§ Work instructions
(a) Set down everything in the Canon T1i ISO thread from "Virtually zilch difference" down to "the latest firmware.", word for word.
(b) Which distinct usernames post in the Canon T1i ISO thread?
(c) Continue the Canon T1i ISO thread past its final post.

[START OF Text]

# ISO 100 missing from Canon T1i



## dupek (Jan 15, 2011)

Does any one know what happen to ISO 100 settings on T1i. The lowest one I have, is ISO200. Is my camera "busted" or is that normal?
Thanks.


----------



## Formatted (Jan 15, 2011)

Normal for my Nikon! Although on your Canon it does normally go down to ISO 100... Have they changed the firmware?


----------



## dupek (Jan 15, 2011)

I set in manual and will try to shoot some night, but the lower ISO is 200. That sucks. I had Digital rebel XT and had ISO100. Thank you Canon for downgrading my camera.


----------



## PASM (Jan 15, 2011)

Possibly you have a setting selected which makes 100ISO unavailable.
Try restore factory settings.


----------



## Formatted (Jan 15, 2011)

> Thank you Canon for downgrading my camera.


Virtually zilch difference between ISO 100 and 200, although there is some.



> Possibly you have a setting selected which makes 100ISO unavailable.
> Try restore factory settings.



I agree, I think you've accidently set a setting that prevents it to go to ISO 100, restore to factory default and also make sure you've got the latest firmware.

[END OF Text]
[START OF Entries shown]

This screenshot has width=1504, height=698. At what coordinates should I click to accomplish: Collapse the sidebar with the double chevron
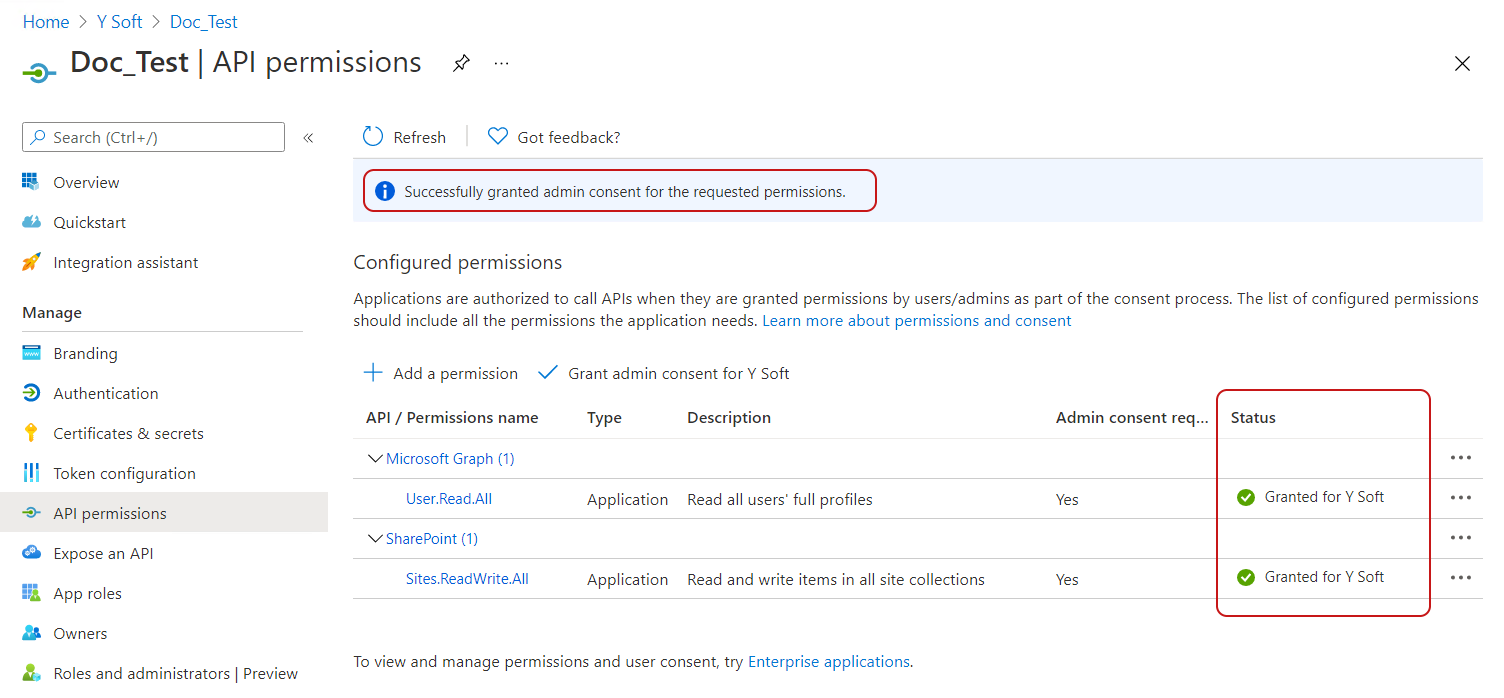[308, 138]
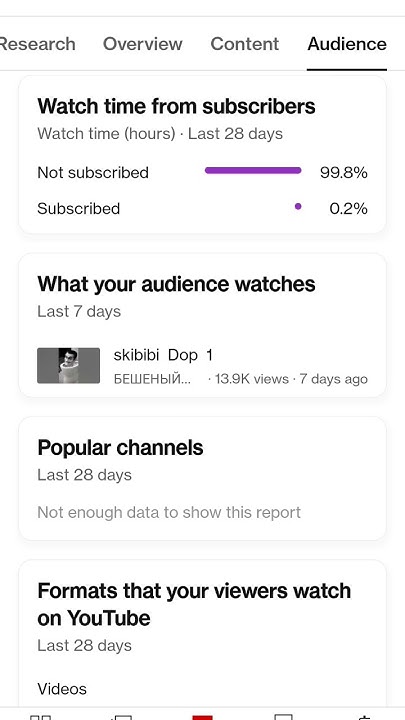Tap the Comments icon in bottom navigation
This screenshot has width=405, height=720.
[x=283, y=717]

[END OF Entries shown]

§ Task-by-task answers
(a)
Virtually zilch difference between ISO 100 and 200, although there is some.



> Possibly you have a setting selected which makes 100ISO unavailable.
> Try restore factory settings.



I agree, I think you've accidently set a setting that prevents it to go to ISO 100, restore to factory default and also make sure you've got the latest firmware.

(b) dupek, Formatted, PASM

(c)
----------



## dupek (Jan 15, 2011)

OOOpppssss. I mess up. The Highlight Tone Priority was On. Got my 100 back. Thanks all. I should read the manual more often. Will do some night shooting. Set for bulb with cable remote. I like this remote as have button lock, so I do not have to hold down. Paid $30 for it.


----------



## dupek (Jan 15, 2011)

The HTP is set by factory. I only change the setting to have mirror lock-up ON. Never mess with the setting before. I like low ISO to have less "noise".


----------



## gsgary (Jan 15, 2011)

Check custom function for ISO expansion


----------



## xjoewhitex (Jan 16, 2011)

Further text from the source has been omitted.